Now we give more intuition for exploration. Generally speaking, we could have three types of exploration strategy: optimistic, posterior sampling, and information gain.
- 1.Optimistic exploration always tries to choose highly uncertain actions, just as a famous Chinese saying "rare things are precious" says. So when we calculate the frequency of some action or an action-state pair, this frequency can be used as a bonus to distinguish the importance of the rare states. In deep reinforcement learning, researchers have already considered several paths to make this possible: CTS-based pseudocounts, hash-based pseudocount, and exemplar models exploration are typical pseudo-counts exploration.
- 2.Posterior sampling is to make more accurate exploration by utilizing the idea from Bayesian learning. Since posterior sampling algorithms always remedy the probability distribution after each sampling, after many steps learning, we can have a stronger belief for each action, with a smaller variance as an indicator.

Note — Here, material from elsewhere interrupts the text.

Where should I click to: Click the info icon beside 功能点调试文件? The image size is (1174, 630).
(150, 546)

Techniques like Thompson sampling or Bootstrap DQN can be good for posterior sampling.
- 3.Information Gain Exploration considers information as a part of the states. Through traversing new states to acquire new information, then make those states that can get more information gain the ideal states. Information theory can help here, and we need better ways to approximate analytic solutions. We can use VIME: variational information maximizing exploration to get as much information about the environment from each interaction as possible.

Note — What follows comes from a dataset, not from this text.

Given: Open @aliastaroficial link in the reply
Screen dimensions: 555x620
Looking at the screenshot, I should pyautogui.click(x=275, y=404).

The goal as a guide for better methods is to make stable and data efficient algorithms. The most famous deep actor-critic algorithm is DDPG. DDPG is the deep learning version of the deterministic policy gradient method, which uses the idea of DQN to transform the DPG. DDPG can solve the reinforcement learning problem in continuous action space. In those continuous action tasks, DDPG gives a stable performance and in different environments. No changes are required on the top. In addition, DDPG found the solution of the Atari game in less time than DQN learning in all experiments, which is about 20 times the performance. Given more simulation time, DDPG may solve more difficult problems than the current Atari game. The future direction of DDPG should be to use a model-based approach to reduce the number of rounds of training because model-independent reinforcement learning methods usually require a lot of training to find a reasonable solution.

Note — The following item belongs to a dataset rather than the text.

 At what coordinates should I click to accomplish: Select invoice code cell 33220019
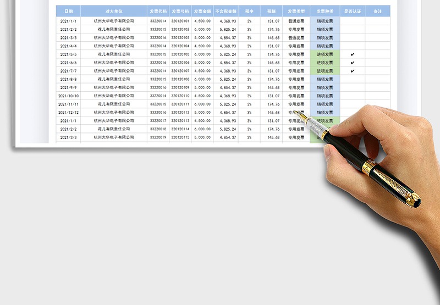pos(158,137)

DDPG is actually an Actor-Critic structure that combines information from both strategy and value functions. Both Actor and Critic use deep neural networks for approximation.
After DDPG, we have ACER and Reactor algorithms. Researchers hope to eliminate these flaws, such as TRPO and ACER, through constraints or other optimization strategy size methods. These methods all have their own trade-offs. The ACER method is much more complicated than the PPO method. It requires additional code to modify the off-policy and refactor buffers, but it is only one better than the PPO on the Atari benchmark. Although useful for continuous control tasks, TRPO is not easily compatible with algorithms that share parameters between strategy and value functions or auxiliary losses, that is, those that are important for solving Atari and other visual inputs algorithm.
The goal of model-based reinforcement learning methods, mentioned above, is to improve the stability and data efficiency without explicitly modeling for the environment. Here the model-based methods mainly utilize the information about the environments. If we get the learned model, we can use it to plan optimal actions.
In contrast, model-based reinforcement learning methods can be learned with significantly fewer samples. This type of learning method uses a learned environment dynamic model that can perform policy optimization. Learning dynamic models can be done in a sample-efficient manner because they are trained using standard supervised learning techniques, allowing the use of non-strategic data.
The low sample complexity of the method in Model-Based Reinforcement Learning via Meta-Policy Optimization makes it suitable for real-world robots. For example, it can find the optimal strategy for a high-dimensional and complex four-dimensional motion world based on real data within two hours. Note that the amount of data required to learn such a strategy using a model-free approach is 10 to 100 times higher, and the researchers know that previous model-based methods did not achieve similar performance in such tasks.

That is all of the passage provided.